Face à Corfou, dont la silhouette grecque flotte à quelques kilomètres au large, Saranda déroule sa baie en croissant au bord de la mer Ionienne. C'est la station balnéaire de l'Albanie, la capitale de cette Riviera albanaise dont on parle de plus en plus dans le monde de la croisière : plusieurs grandes compagnies l'ont inscrite à leurs itinéraires ces dernières années, signe des temps. Les navires mouillent en rade et les navettes déposent leurs passagers directement sur le front de mer, au cœur de l'animation : aucune navette routière, aucun terminal éloigné, la ville commence au bout du ponton.

Le décor a de quoi surprendre ceux qui imaginent encore l'Albanie repliée sur elle-même : immeubles clairs étagés sur les collines, promenade bordée de palmiers, terrasses tournées vers une eau turquoise. Saranda vit du soleil et de la mer, et cela se sent dès les premiers pas.

La promenade et les plages urbaines

Le boulevard du bord de mer, artère piétonne de la ville, longe le rivage d'un bout à l'autre. On y flâne entre les cafés, les marchands de glaces et les boutiques de souvenirs, pendant que les plages urbaines, étroites bandes de galets et de sable, accueillent baigneurs et parasols à quelques mètres des terrasses. L'eau est d'une clarté remarquable, même en plein centre. Pour le dîner, les restaurants servent poissons grillés, moules de la lagune voisine et byrek feuilletés, à des prix qui rappellent que l'Albanie demeure une aubaine en Méditerranée. En soirée, la population entière ressort pour la xhiro, cette marche rituelle qui remplit le front de mer de familles et de poussettes : si le navire s'attarde au mouillage, le spectacle vaut à lui seul la descente à terre.

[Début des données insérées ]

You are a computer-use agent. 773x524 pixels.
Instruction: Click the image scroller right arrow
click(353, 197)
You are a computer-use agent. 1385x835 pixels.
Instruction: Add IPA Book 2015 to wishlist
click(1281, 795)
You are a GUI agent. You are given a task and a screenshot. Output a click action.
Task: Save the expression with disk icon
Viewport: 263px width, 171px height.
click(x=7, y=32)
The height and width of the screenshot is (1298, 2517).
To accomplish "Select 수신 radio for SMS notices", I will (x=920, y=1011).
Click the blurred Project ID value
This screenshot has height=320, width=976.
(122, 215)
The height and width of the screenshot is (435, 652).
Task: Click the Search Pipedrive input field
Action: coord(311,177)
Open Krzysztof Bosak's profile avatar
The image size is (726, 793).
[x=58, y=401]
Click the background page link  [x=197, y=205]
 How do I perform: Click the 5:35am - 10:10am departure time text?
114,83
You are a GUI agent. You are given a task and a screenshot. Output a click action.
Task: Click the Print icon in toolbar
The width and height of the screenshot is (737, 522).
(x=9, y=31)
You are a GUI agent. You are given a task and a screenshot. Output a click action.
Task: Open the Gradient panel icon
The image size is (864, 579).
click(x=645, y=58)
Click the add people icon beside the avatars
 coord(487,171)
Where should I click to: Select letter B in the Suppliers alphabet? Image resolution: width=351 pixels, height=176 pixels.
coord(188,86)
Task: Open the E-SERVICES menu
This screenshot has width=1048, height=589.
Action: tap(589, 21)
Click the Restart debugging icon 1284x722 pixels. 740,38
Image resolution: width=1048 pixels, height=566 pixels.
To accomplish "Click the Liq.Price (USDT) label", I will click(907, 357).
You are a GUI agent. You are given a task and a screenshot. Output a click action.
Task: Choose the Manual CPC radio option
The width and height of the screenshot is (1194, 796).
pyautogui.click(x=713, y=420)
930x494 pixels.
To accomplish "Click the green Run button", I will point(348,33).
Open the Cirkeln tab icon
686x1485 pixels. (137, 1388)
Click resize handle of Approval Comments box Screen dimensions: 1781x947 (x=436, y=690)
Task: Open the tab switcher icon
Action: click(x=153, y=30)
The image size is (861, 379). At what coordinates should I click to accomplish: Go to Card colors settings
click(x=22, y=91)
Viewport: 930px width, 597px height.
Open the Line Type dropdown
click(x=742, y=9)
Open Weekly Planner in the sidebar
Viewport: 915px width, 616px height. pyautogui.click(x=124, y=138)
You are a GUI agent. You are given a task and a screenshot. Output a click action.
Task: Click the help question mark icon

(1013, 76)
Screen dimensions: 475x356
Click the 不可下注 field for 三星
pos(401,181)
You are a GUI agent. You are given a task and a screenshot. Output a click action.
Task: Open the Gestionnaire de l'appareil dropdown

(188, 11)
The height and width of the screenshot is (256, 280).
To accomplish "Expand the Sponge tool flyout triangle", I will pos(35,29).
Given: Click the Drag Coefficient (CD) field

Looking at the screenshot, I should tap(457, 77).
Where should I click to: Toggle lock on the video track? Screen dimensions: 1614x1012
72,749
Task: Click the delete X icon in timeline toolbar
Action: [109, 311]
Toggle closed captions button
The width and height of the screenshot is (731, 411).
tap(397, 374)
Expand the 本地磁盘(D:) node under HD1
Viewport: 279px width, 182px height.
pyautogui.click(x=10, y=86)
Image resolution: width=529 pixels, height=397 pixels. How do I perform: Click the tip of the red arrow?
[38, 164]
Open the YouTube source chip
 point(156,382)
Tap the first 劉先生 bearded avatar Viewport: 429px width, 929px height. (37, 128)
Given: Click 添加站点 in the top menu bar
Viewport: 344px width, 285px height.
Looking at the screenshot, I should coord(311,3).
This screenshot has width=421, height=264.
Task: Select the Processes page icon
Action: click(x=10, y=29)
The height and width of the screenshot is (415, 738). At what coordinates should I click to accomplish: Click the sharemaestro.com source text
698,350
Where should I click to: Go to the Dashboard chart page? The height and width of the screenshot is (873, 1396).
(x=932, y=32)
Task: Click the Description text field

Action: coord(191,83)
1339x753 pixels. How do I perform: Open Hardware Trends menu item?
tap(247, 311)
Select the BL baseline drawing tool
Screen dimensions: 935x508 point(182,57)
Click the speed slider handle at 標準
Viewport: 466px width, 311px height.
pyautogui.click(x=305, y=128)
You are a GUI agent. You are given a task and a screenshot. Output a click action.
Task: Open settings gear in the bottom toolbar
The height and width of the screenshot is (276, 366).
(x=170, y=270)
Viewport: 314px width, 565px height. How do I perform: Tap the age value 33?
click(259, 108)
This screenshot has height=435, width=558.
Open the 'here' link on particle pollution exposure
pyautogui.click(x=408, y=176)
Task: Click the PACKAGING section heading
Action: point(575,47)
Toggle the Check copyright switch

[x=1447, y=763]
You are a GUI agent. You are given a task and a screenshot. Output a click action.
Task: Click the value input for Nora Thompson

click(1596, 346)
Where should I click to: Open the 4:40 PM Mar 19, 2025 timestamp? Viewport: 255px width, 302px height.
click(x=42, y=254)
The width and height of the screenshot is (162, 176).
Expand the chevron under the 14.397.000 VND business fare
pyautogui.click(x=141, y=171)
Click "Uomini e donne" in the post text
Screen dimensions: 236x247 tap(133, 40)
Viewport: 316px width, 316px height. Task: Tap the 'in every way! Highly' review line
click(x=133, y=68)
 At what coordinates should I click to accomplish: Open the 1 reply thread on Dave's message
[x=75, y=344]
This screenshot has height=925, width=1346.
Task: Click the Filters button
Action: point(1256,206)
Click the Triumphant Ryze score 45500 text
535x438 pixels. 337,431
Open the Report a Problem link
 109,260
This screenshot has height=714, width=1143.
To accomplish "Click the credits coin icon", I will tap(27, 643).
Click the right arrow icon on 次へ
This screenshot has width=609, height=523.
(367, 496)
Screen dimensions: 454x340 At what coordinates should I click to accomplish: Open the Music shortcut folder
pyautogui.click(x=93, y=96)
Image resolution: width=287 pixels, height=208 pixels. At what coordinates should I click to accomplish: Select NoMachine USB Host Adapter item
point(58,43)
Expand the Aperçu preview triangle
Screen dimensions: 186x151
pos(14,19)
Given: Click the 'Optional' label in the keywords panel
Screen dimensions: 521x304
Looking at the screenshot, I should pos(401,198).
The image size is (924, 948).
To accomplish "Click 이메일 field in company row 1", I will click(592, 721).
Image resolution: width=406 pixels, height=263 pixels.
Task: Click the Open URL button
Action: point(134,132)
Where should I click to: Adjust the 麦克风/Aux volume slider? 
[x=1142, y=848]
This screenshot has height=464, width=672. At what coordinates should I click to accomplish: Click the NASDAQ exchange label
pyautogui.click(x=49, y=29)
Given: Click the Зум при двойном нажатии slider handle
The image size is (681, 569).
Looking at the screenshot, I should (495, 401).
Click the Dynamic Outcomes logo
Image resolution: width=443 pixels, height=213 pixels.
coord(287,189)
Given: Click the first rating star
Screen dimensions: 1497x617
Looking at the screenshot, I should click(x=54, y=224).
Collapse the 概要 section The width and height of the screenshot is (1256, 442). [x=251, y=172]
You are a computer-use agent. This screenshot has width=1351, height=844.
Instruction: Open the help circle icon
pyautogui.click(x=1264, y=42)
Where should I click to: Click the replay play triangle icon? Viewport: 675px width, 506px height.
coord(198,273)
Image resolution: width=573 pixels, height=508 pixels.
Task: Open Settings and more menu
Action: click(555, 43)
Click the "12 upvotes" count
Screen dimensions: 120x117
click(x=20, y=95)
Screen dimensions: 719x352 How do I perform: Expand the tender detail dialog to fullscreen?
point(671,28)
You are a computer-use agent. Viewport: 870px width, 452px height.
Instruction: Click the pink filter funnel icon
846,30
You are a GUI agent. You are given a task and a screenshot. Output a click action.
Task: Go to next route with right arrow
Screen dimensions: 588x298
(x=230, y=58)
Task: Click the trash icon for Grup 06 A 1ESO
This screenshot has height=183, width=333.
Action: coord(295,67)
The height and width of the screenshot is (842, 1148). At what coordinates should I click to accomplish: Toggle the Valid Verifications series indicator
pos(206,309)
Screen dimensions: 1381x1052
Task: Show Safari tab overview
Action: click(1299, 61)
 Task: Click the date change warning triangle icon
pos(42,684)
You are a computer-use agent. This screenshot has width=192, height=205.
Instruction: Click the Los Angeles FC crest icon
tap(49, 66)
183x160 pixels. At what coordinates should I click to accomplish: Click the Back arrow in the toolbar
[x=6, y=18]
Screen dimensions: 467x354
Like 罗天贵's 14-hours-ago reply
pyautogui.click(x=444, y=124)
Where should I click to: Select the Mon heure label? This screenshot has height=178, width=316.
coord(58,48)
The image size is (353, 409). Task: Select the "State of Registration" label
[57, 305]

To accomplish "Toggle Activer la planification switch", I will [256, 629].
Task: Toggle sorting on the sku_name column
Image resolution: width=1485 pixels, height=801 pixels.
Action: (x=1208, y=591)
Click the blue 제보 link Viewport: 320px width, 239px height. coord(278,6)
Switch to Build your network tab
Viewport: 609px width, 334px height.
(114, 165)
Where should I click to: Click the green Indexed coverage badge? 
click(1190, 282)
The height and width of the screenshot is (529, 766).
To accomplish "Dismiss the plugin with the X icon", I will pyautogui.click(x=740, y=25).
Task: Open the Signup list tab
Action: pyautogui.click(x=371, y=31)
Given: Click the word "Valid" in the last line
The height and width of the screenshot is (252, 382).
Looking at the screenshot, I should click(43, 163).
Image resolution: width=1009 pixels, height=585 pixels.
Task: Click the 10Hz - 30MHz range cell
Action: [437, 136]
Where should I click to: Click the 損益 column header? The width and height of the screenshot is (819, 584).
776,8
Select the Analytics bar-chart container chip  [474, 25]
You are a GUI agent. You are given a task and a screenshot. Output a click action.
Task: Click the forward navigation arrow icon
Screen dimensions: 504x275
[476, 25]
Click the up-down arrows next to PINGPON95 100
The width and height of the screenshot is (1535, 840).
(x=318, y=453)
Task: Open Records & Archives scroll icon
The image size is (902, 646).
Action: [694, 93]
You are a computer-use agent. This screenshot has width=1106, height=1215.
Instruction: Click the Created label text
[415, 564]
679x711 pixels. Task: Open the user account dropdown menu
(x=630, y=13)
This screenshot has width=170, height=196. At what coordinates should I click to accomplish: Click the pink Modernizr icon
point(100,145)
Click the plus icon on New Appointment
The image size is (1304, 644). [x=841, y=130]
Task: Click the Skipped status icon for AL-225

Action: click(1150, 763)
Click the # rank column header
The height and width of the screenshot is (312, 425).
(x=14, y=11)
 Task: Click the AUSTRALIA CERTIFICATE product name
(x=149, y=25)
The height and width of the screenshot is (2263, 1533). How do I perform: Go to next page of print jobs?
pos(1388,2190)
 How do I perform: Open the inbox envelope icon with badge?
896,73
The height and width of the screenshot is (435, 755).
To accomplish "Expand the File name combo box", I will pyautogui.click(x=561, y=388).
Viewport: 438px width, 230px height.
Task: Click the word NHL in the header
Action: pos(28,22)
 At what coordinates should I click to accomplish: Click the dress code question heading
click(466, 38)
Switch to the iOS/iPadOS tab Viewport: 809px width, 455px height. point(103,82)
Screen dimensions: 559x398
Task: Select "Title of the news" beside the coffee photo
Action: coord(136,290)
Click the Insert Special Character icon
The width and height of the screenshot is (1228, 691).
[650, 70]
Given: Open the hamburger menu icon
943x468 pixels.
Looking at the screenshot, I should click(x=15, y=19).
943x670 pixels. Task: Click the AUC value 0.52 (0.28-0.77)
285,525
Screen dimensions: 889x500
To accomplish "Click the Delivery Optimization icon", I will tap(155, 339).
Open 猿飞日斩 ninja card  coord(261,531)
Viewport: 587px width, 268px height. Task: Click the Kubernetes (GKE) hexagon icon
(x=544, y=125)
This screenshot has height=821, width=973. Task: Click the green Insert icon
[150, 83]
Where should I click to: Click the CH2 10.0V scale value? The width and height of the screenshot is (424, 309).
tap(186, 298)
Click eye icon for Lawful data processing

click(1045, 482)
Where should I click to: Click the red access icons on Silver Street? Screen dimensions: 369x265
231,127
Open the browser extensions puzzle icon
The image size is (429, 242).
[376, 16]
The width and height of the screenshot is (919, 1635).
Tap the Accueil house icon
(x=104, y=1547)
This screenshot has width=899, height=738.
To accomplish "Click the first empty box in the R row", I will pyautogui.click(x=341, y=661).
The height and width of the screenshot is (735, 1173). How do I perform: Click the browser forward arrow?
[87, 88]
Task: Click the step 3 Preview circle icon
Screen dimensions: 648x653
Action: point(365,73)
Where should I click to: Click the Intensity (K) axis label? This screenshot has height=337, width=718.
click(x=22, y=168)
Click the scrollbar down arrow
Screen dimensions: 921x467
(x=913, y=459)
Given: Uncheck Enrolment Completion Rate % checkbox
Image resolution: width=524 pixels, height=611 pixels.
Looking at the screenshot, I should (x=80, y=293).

Butrint, la cité aux quatre civilisations

La grande excursion de l'escale se trouve à environ 45 minutes de route au sud : Butrint, site classé au patrimoine mondial de l'UNESCO, rassemble sur une presqu'île boisée les strates de quatre civilisations. On y parcourt un théâtre grec, des thermes romains, un baptistère paléochrétien au sol de mosaïques, une basilique byzantine et une forteresse vénitienne, le tout enveloppé de laurier et d'eucalyptus au bord d'une lagune. Peu de sites méditerranéens condensent autant d'histoire dans un cadre aussi serein; prévoyez une demi-journée, chapeau et bouteille d'eau compris. En chemin, la route longe Ksamil et ses plages face aux îlots, parmi les plus courues du pays.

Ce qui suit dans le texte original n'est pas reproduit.